In any case McDonalds isn’t selling a co-branded Beyond Meat product, they’re selling the McPlant. Beyond Meat’s moat looks very shaky here.

It seems likely that Beyond Meat is only getting these contracts as it’s a relatively cheap way for McDonalds to test the substitute market before producing their own alternatives. It makes no business sense for them to hand over the core of their product to BM when it’s likely they can create something similar in-house.



Okay but Pizza Hut literally brands it as Beyond: https://www.pizzahut.com/c/content/beyond-meat-pizzas/index....

and so does KFC? https://global.kfc.com/press-releases/kfc-beyond-fried-chick...

so I think this doesn't fully explain it?


Both of those are Yum brands, so it is really a single deal. Looks like you have one deal that is branded but chicken and pizza places are not going to drive a huge amount of visibility into the segment that Beyond wants (cheap burgers) and I suspect previous comment is correct regarding McD wanting to test the waters while they work on their own solution.

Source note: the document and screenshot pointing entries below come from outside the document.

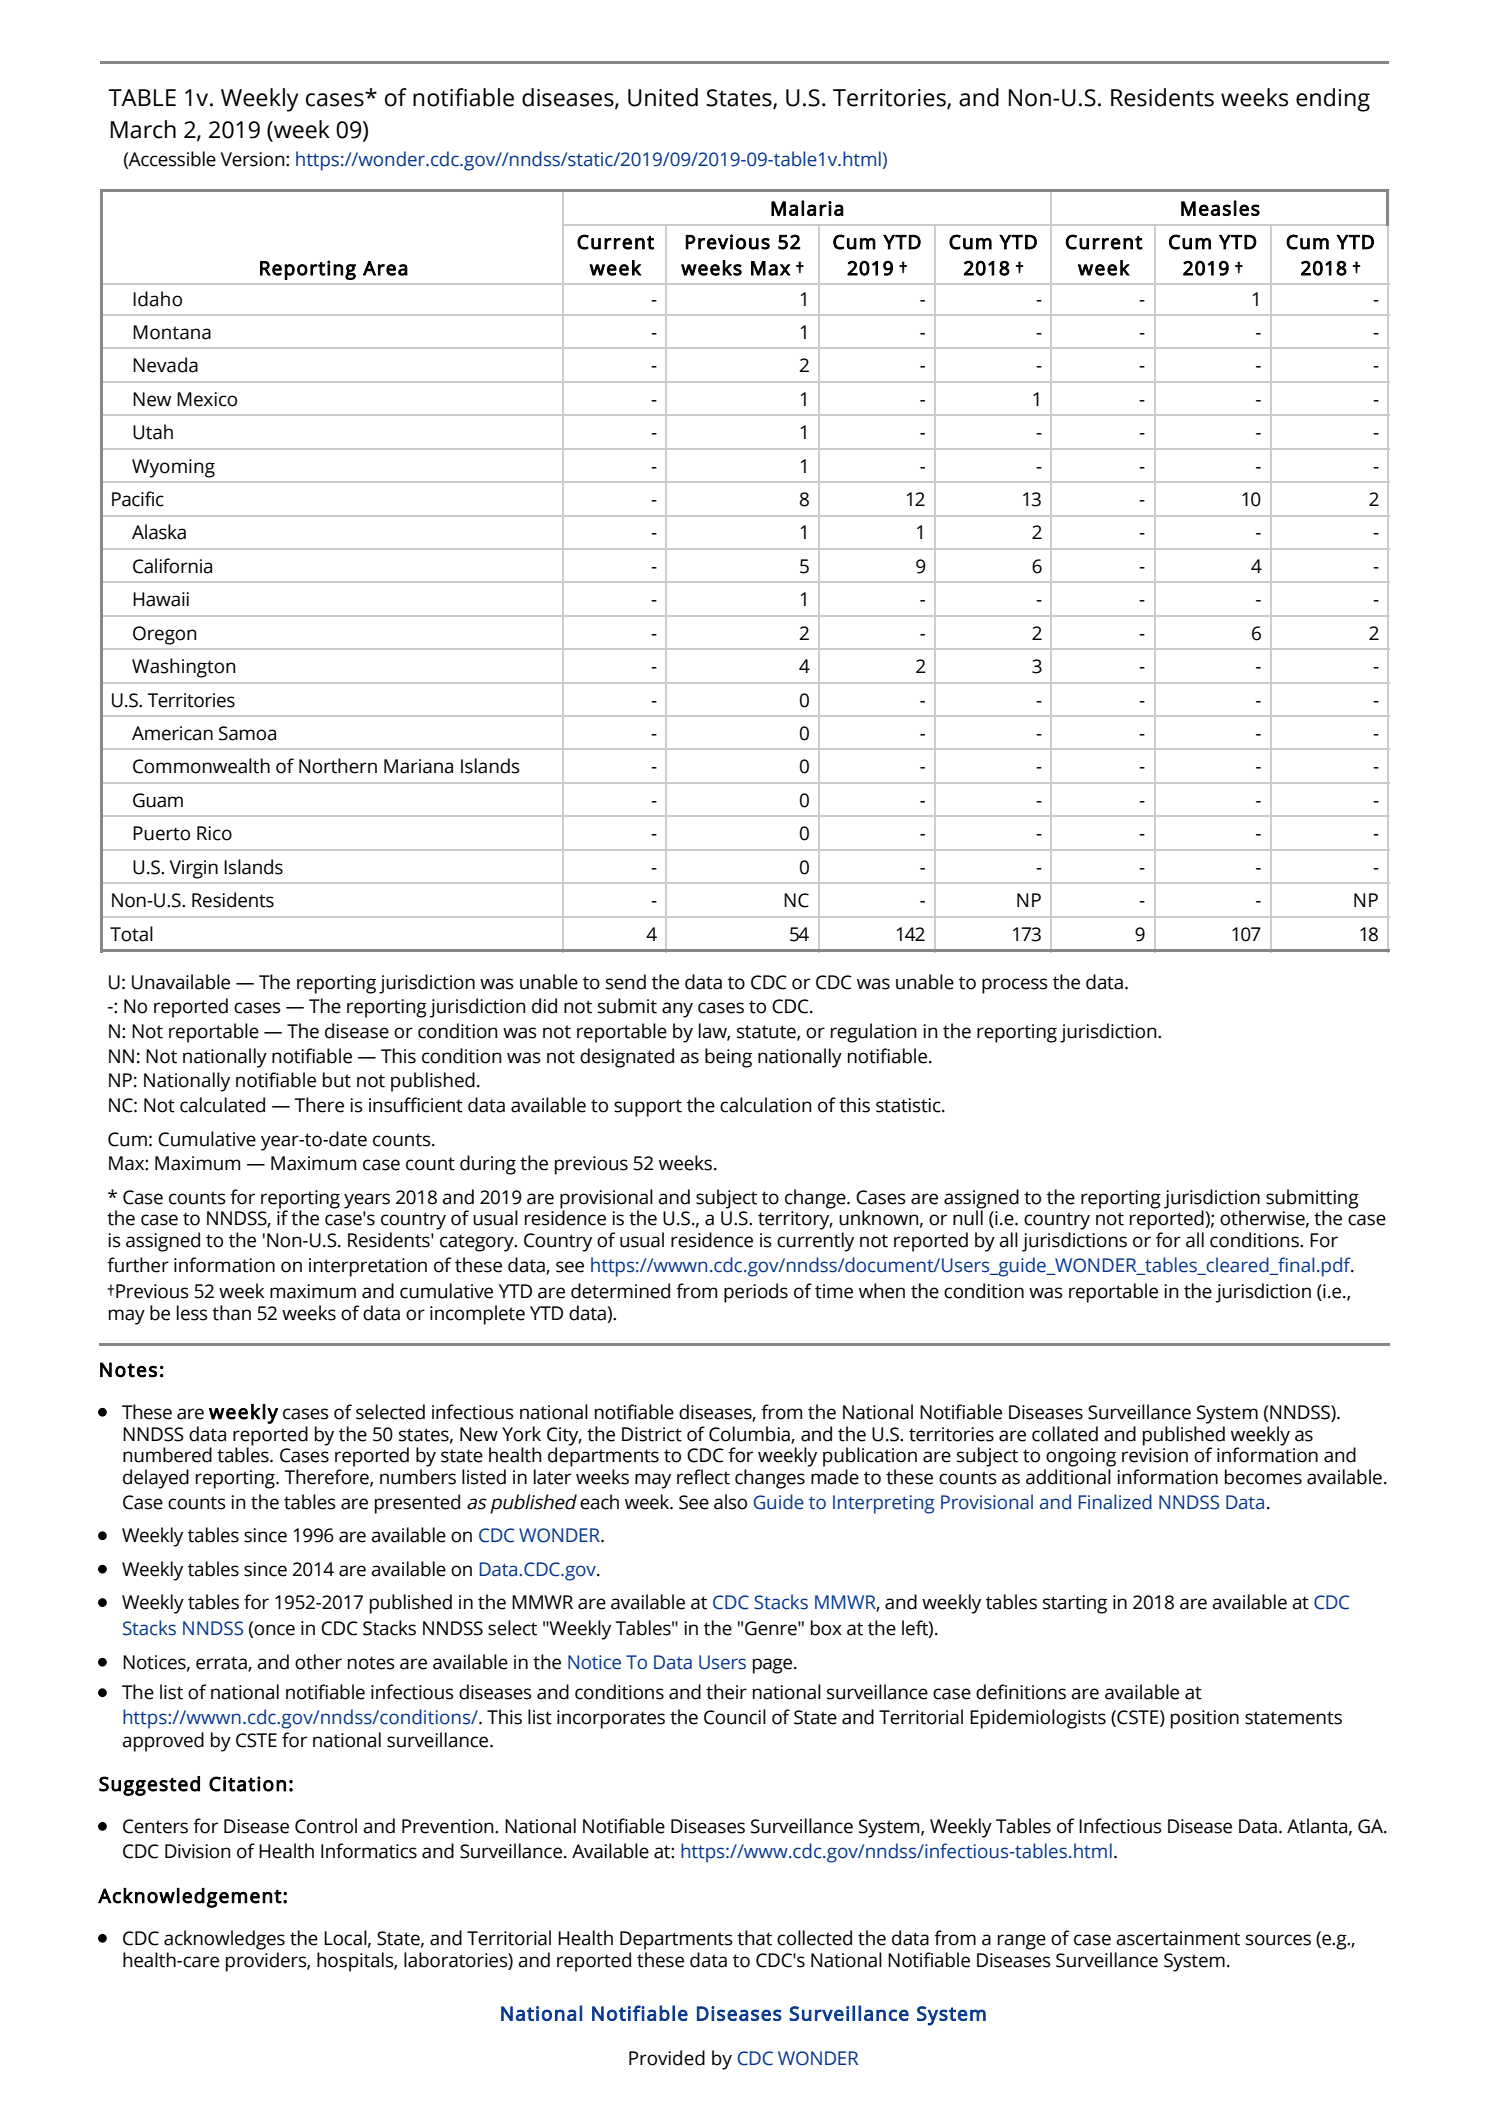 The width and height of the screenshot is (1488, 2106). I want to click on revision, so click(1155, 1455).
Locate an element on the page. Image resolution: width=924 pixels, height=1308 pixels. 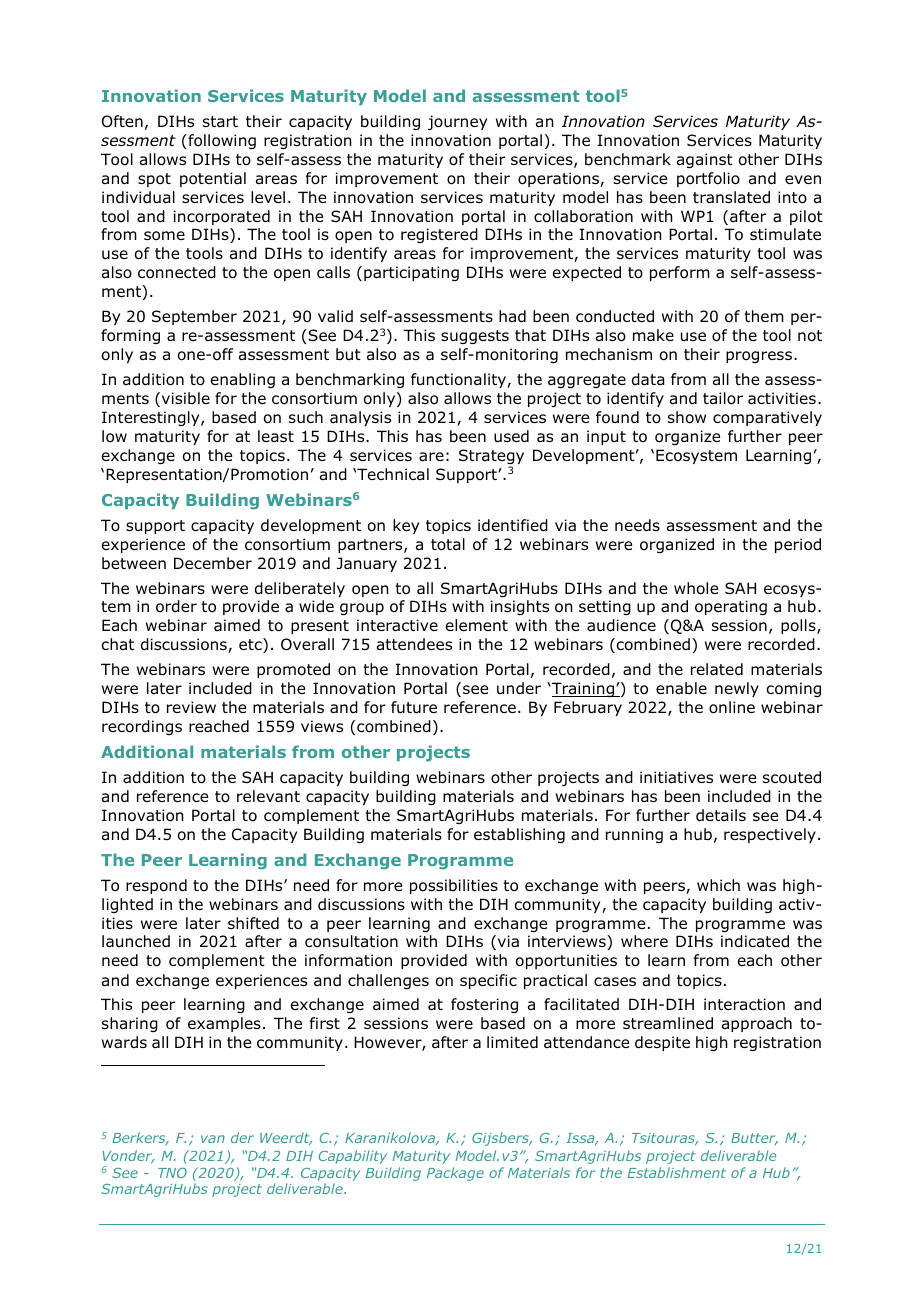
despite is located at coordinates (662, 1043).
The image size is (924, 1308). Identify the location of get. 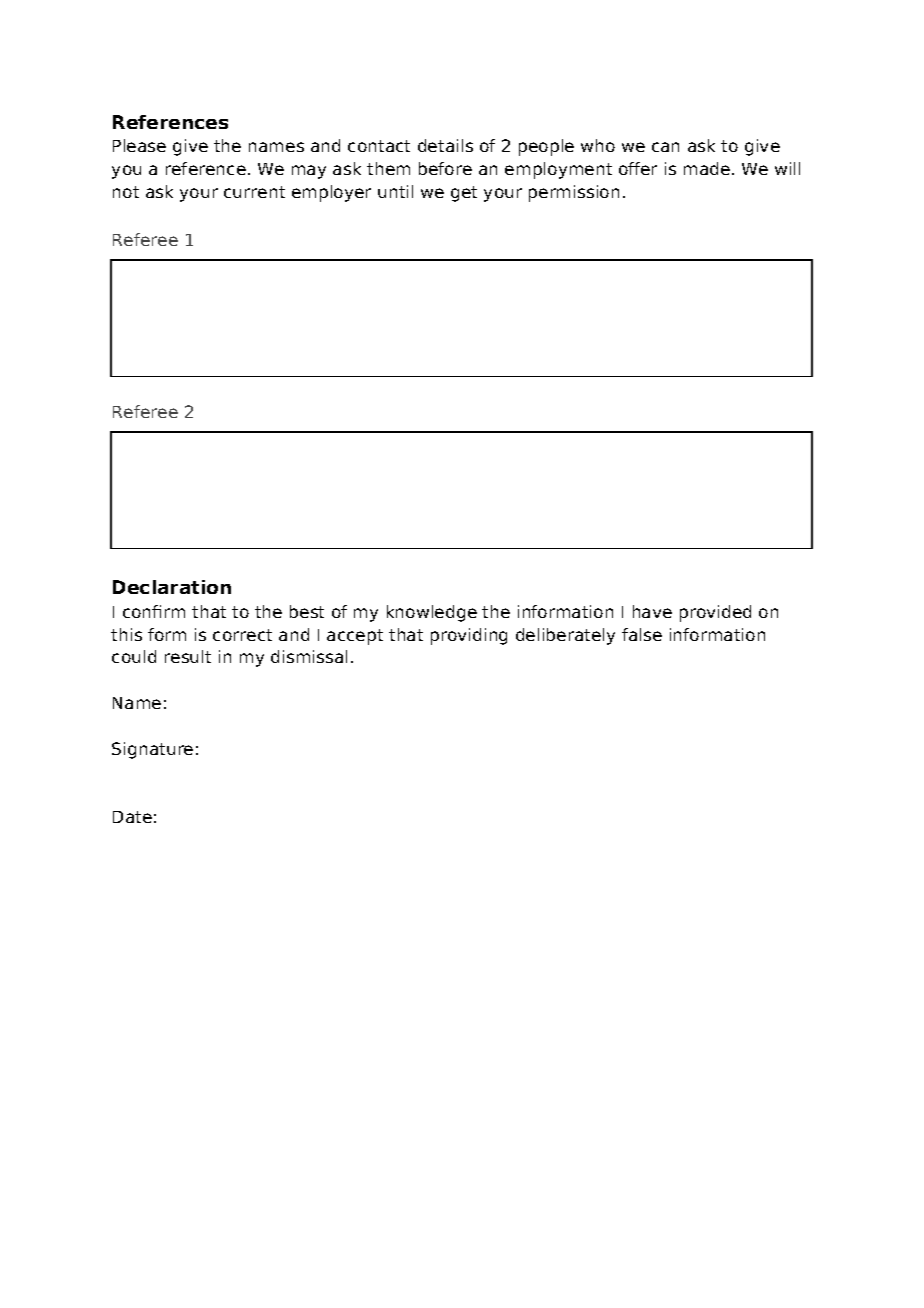
(464, 194).
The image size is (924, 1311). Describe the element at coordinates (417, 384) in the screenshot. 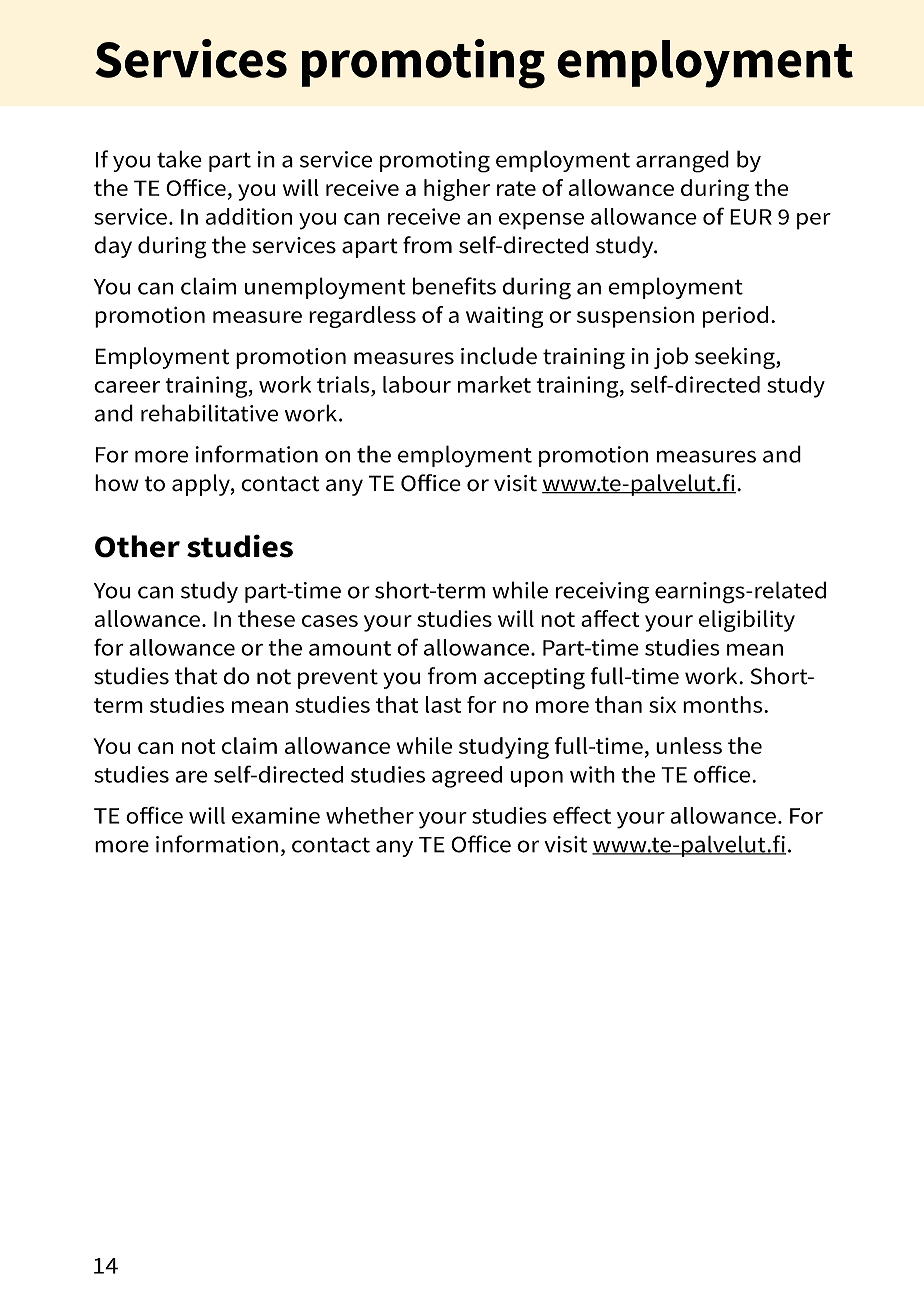

I see `labour` at that location.
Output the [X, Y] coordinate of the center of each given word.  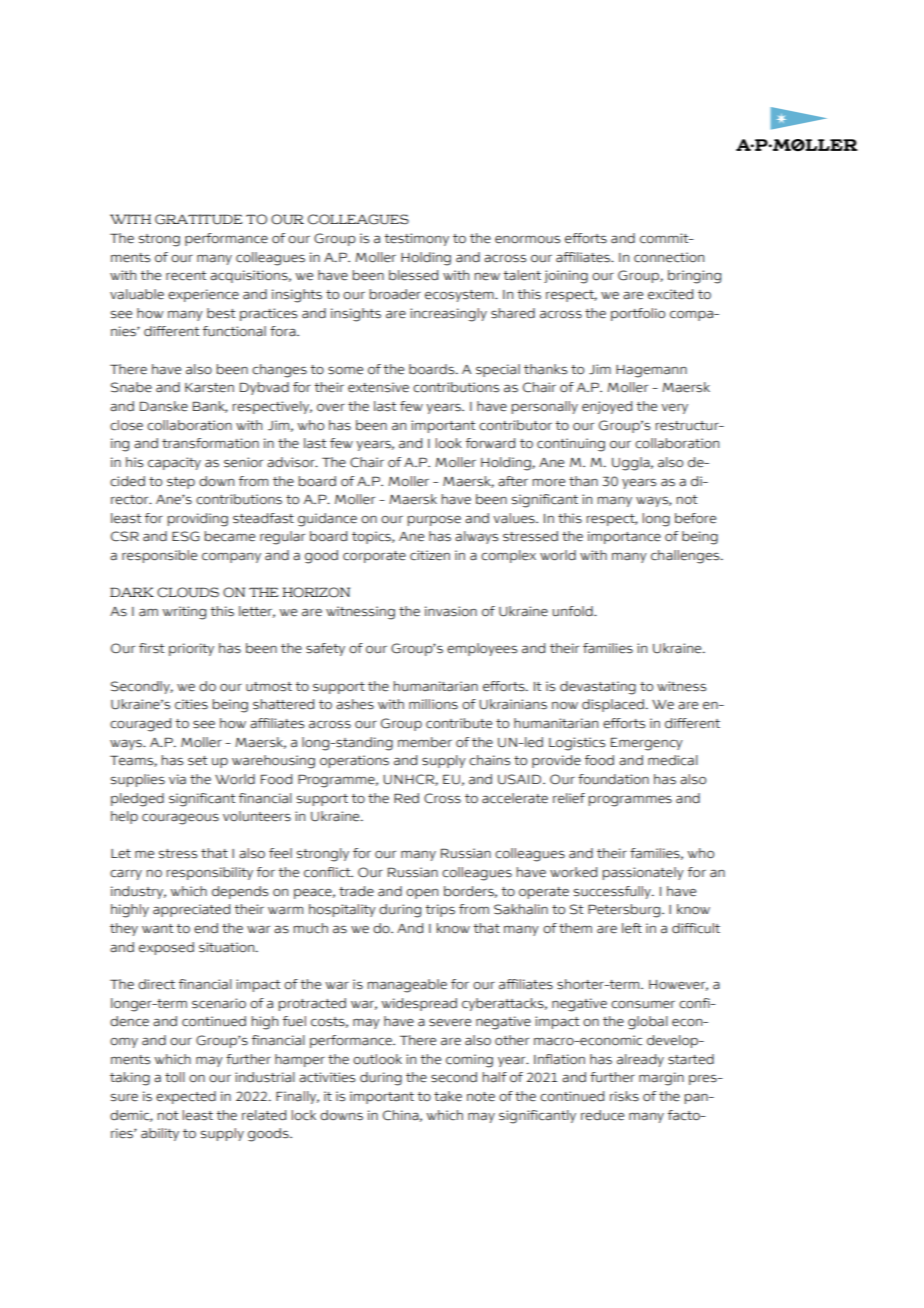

Agreed. The only food items that McDs have not vertically integrated are sodas, everything else is bound to end up part of their supply chain.


Not sure what you mean by "vertically integrated" they do not own cattle ranches or potato farms. They buy Heinz or Hunts catsup, etc. They do have a lot of proprietary recipes and process, but the ingredients are mostly sourced from other wholesale producers.


The cattle ranches and potato farms don't have their names or logos on the burgers or fries. McDonalds can swap them out at any time.

Soda, on the other hand, is Coke's product and brand completely.


Yes, this is hardly different from any other restaurant.


>Beyond Meat’s moat looks very shaky here.

Beyond doesn't have a moat. They make veggie burgers.

They became super popular when impossible burger started making the rounds on the news and rode the wave of interest impossible burger created.

Impossible burger has a moat - they have yeast produced heme and I assume some patents on it.

Beyond meat makes veggie burgers. They have no moat.


Can they create something similar in-house? Beyond and particularly Impossible appear to be far ahead of the competition in meat substitutes, and presumably they each have close to 20yr left on their patents. It doesn't look so easy to rival the leaders in this space.


Exactly, and Beyond Meat is only the "preferred supplier". BM probably has to meet quantity and price targets or they are done. Good luck building up big profit margins.